== Extracted data ==
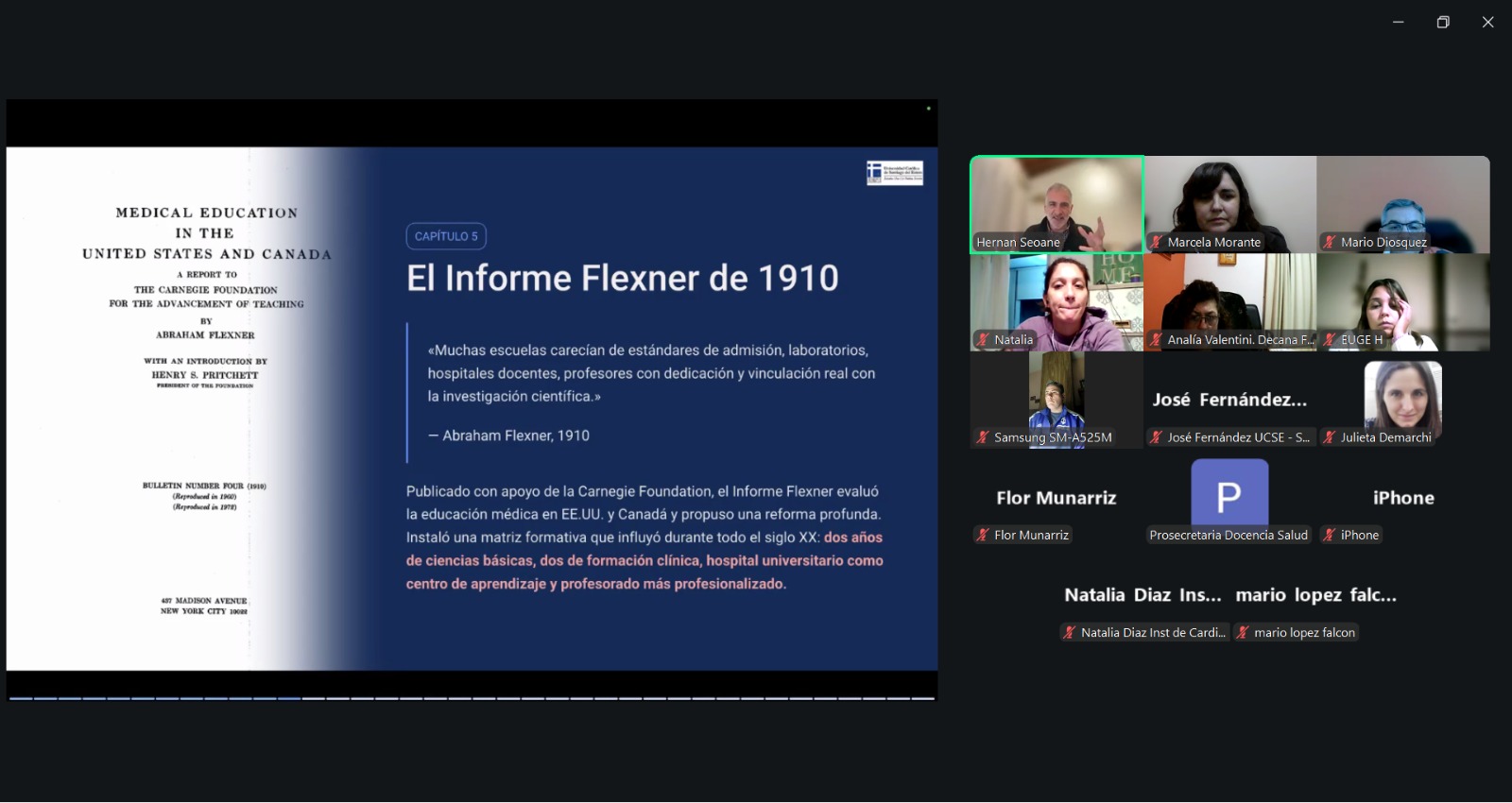Click the P avatar of Prosecretaria Docencia Salud

pyautogui.click(x=1229, y=492)
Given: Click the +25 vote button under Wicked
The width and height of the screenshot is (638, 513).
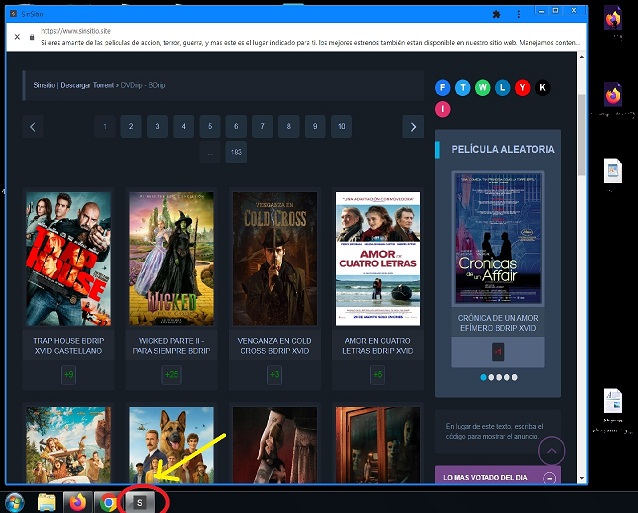Looking at the screenshot, I should (172, 374).
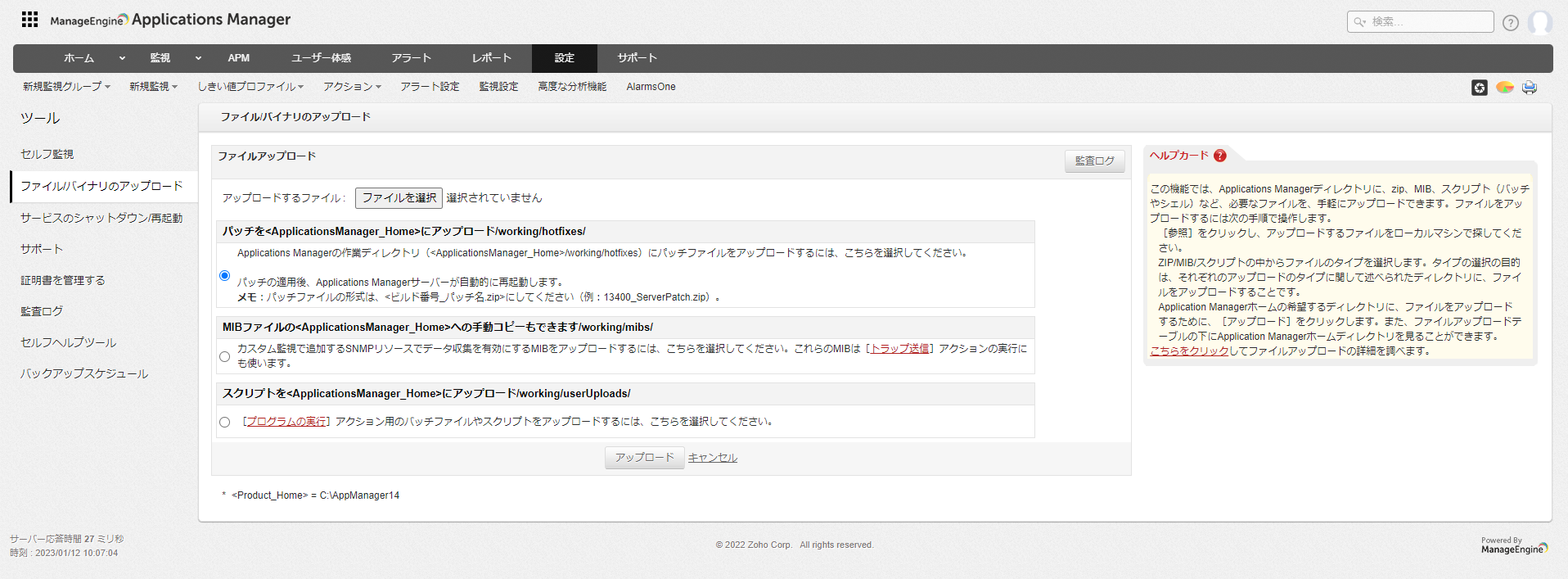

== Exercise ==
With pictures excluded, copy exactly the lines from the line containing "Given: Click the +25 vote button under Wicked" through the last line of the listing above, both ends included.

== Result ==
Given: Click the +25 vote button under Wicked
The width and height of the screenshot is (638, 513).
Looking at the screenshot, I should (172, 374).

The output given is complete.